Absorption: Administered IV; rapid distribution.

Distribution: Wide distribution; approximately 7-15 days half-life dependent on dose and patient factors.

Metabolism: Catabolized by proteolytic enzymes into small peptides and amino acids.

Excretion: Primarily via catabolic pathways; not significantly excreted unchanged.

Half Life: Typically 6-14 days, variable based on dose and patient factors.

Contraindications

• Known hypersensitivity to tocilizumab or any of its components.
• Active serious infections.

Precautions

• Screen for latent infections such as tuberculosis before initiation.
• Monitor for signs of infection during therapy.
• May increase risk of gastrointestinal perforation, especially in patients with diverticulitis.

Adverse Reactions - Common

• Infections (upper respiratory, urinary tract) (Frequent)
• Headache (Common)
• Elevated liver enzymes (AST, ALT) (Common)
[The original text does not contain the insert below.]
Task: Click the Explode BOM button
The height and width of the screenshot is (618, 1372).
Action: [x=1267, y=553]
Adverse Reactions - Serious

• Serious infections including sepsis, pneumonia (Less common)
• Gastrointestinal perforation (Rare)
• Liver Function Abnormalities (Rare)
• Hypersensitivity reactions (Rare)

Drug-Drug Interactions

• Other immunosuppressants, biologic agents, live vaccines

Drug-Food Interactions

• No significant interactions noted

Drug-Herb Interactions

• Use caution with herbal supplements that affect immune function or bleeding.

Nursing Implications

Patient/Family Teaching

• Report signs of infection immediately.
• Do not receive live vaccines during treatment.
• Follow up appointments for monitoring.
• Maintain good hygiene and avoid contact with sick individuals.

Special Considerations

Black Box Warnings:

• Serious infections, including tuberculosis, are increased with tocilizumab use.
• Gastrointestinal perforation is a rare but serious complication.

Genetic Factors: Limited data, no specific genetic considerations identified.
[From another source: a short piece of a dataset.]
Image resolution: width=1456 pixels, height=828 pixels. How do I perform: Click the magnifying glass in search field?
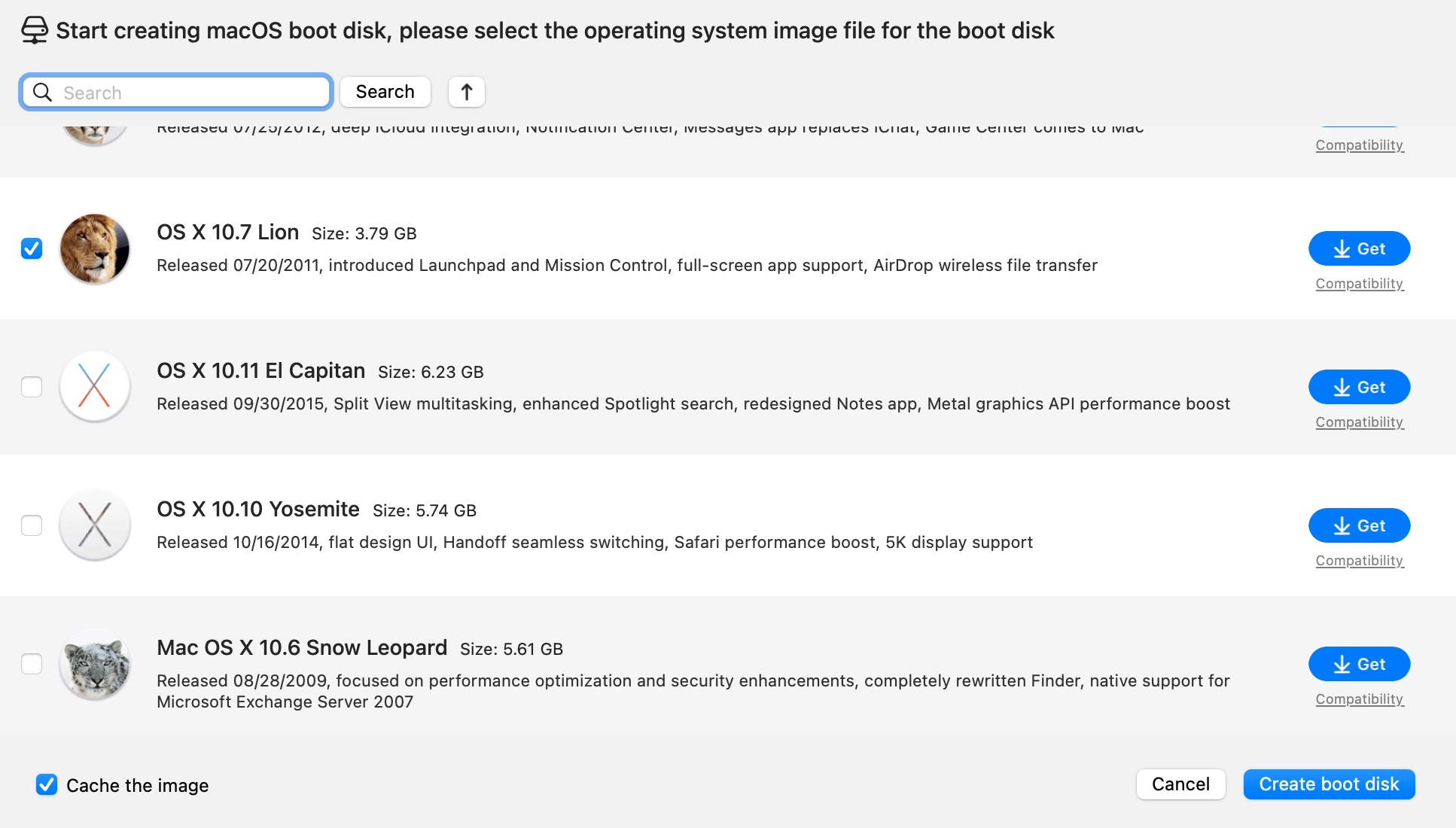pos(43,93)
Lab Test Interference: Can cause false decrease in C-reactive protein (CRP) levels, which may confound infection monitoring.

Overdose Management

Signs/Symptoms: N/A, experience limited due to controlled dosing.

Treatment: Supportive care; no specific antidote.

Storage and Handling

Storage: Store at 2°C to 8°C (36°F to 46°F); protect from light and do not freeze.

Stability: Stable until expiration date on the packaging.